→ **INSTRUCTIONS TO FOLLOW**: The entries below must be repeated exactly. None may be skipped.

→ **Saved data entries**:
###

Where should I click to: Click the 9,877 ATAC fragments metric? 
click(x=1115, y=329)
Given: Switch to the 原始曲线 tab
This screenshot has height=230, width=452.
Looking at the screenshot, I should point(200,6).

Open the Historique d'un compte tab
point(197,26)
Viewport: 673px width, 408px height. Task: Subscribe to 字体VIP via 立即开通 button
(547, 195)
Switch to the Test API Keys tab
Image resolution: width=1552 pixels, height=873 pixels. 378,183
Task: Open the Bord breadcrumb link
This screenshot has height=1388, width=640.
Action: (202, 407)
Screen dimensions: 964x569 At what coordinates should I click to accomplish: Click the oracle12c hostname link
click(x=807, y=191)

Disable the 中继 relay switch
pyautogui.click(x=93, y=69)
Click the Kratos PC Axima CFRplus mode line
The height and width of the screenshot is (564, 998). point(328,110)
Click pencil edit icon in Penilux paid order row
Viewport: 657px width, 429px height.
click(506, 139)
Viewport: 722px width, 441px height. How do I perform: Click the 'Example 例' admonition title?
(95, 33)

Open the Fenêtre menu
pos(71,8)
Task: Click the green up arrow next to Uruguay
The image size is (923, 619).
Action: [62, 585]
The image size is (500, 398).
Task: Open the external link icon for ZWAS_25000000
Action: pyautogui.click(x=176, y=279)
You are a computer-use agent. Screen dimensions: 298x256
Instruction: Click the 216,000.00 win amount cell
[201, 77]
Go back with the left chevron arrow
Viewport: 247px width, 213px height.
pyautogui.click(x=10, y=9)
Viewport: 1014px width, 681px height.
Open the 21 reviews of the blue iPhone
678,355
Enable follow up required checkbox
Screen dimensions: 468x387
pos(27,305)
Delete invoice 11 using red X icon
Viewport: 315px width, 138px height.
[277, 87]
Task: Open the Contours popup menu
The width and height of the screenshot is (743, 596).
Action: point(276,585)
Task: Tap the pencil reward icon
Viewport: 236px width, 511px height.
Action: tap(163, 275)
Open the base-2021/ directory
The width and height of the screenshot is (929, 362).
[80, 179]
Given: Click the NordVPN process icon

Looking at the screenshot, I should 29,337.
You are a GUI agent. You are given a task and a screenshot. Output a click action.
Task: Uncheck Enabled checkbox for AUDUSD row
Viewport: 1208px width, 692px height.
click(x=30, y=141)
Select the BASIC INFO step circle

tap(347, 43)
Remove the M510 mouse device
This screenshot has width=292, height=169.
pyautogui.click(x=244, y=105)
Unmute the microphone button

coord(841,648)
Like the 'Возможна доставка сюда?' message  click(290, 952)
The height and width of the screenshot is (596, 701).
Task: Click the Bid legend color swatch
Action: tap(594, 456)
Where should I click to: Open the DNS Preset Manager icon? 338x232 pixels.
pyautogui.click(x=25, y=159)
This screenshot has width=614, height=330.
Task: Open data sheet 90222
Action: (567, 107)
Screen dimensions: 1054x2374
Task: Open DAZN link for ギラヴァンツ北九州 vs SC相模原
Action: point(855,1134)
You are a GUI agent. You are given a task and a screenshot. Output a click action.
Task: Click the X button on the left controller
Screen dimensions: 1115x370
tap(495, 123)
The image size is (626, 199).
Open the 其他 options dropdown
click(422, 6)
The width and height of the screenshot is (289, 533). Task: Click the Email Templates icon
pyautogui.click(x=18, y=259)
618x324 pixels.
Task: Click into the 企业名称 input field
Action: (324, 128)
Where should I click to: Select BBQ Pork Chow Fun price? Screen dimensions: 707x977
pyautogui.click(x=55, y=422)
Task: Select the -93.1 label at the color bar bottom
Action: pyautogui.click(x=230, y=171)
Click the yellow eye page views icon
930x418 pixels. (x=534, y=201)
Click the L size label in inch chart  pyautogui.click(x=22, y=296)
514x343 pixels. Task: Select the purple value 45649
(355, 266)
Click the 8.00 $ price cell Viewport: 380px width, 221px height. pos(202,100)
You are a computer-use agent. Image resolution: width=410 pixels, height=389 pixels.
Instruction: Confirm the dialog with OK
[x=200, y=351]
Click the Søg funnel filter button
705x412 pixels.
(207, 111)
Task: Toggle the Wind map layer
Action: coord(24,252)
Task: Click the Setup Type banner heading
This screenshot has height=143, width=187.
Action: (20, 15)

###

→ **ANSWER SECTION**:
Where should I click to: Click the 9,877 ATAC fragments metric? 
click(x=1115, y=329)
Given: Switch to the 原始曲线 tab
This screenshot has height=230, width=452.
Looking at the screenshot, I should point(200,6).

Open the Historique d'un compte tab
point(197,26)
Viewport: 673px width, 408px height. Task: Subscribe to 字体VIP via 立即开通 button
(547, 195)
Switch to the Test API Keys tab
Image resolution: width=1552 pixels, height=873 pixels. 378,183
Task: Open the Bord breadcrumb link
This screenshot has height=1388, width=640.
Action: (202, 407)
Screen dimensions: 964x569 At what coordinates should I click to accomplish: Click the oracle12c hostname link
click(x=807, y=191)

Disable the 中继 relay switch
pyautogui.click(x=93, y=69)
Click the Kratos PC Axima CFRplus mode line
The height and width of the screenshot is (564, 998). point(328,110)
Click pencil edit icon in Penilux paid order row
Viewport: 657px width, 429px height.
click(506, 139)
Viewport: 722px width, 441px height. How do I perform: Click the 'Example 例' admonition title?
(95, 33)

Open the Fenêtre menu
pos(71,8)
Task: Click the green up arrow next to Uruguay
The image size is (923, 619).
Action: [62, 585]
The image size is (500, 398).
Task: Open the external link icon for ZWAS_25000000
Action: pyautogui.click(x=176, y=279)
You are a computer-use agent. Screen dimensions: 298x256
Instruction: Click the 216,000.00 win amount cell
[201, 77]
Go back with the left chevron arrow
Viewport: 247px width, 213px height.
pyautogui.click(x=10, y=9)
Viewport: 1014px width, 681px height.
Open the 21 reviews of the blue iPhone
678,355
Enable follow up required checkbox
Screen dimensions: 468x387
pos(27,305)
Delete invoice 11 using red X icon
Viewport: 315px width, 138px height.
[277, 87]
Task: Open the Contours popup menu
The width and height of the screenshot is (743, 596).
Action: point(276,585)
Task: Tap the pencil reward icon
Viewport: 236px width, 511px height.
Action: tap(163, 275)
Open the base-2021/ directory
The width and height of the screenshot is (929, 362).
[80, 179]
Given: Click the NordVPN process icon

Looking at the screenshot, I should 29,337.
You are a GUI agent. You are given a task and a screenshot. Output a click action.
Task: Uncheck Enabled checkbox for AUDUSD row
Viewport: 1208px width, 692px height.
click(x=30, y=141)
Select the BASIC INFO step circle

tap(347, 43)
Remove the M510 mouse device
This screenshot has width=292, height=169.
pyautogui.click(x=244, y=105)
Unmute the microphone button

coord(841,648)
Like the 'Возможна доставка сюда?' message  click(290, 952)
The height and width of the screenshot is (596, 701).
Task: Click the Bid legend color swatch
Action: tap(594, 456)
Where should I click to: Open the DNS Preset Manager icon? 338x232 pixels.
pyautogui.click(x=25, y=159)
This screenshot has width=614, height=330.
Task: Open data sheet 90222
Action: (567, 107)
Screen dimensions: 1054x2374
Task: Open DAZN link for ギラヴァンツ北九州 vs SC相模原
Action: point(855,1134)
You are a GUI agent. You are given a task and a screenshot. Output a click action.
Task: Click the X button on the left controller
Screen dimensions: 1115x370
tap(495, 123)
The image size is (626, 199).
Open the 其他 options dropdown
click(422, 6)
The width and height of the screenshot is (289, 533). Task: Click the Email Templates icon
pyautogui.click(x=18, y=259)
618x324 pixels.
Task: Click into the 企业名称 input field
Action: (324, 128)
Where should I click to: Select BBQ Pork Chow Fun price? Screen dimensions: 707x977
pyautogui.click(x=55, y=422)
Task: Select the -93.1 label at the color bar bottom
Action: pyautogui.click(x=230, y=171)
Click the yellow eye page views icon
930x418 pixels. (x=534, y=201)
Click the L size label in inch chart  pyautogui.click(x=22, y=296)
514x343 pixels. Task: Select the purple value 45649
(355, 266)
Click the 8.00 $ price cell Viewport: 380px width, 221px height. pos(202,100)
You are a computer-use agent. Image resolution: width=410 pixels, height=389 pixels.
Instruction: Confirm the dialog with OK
[x=200, y=351]
Click the Søg funnel filter button
705x412 pixels.
(207, 111)
Task: Toggle the Wind map layer
Action: coord(24,252)
Task: Click the Setup Type banner heading
This screenshot has height=143, width=187.
Action: (20, 15)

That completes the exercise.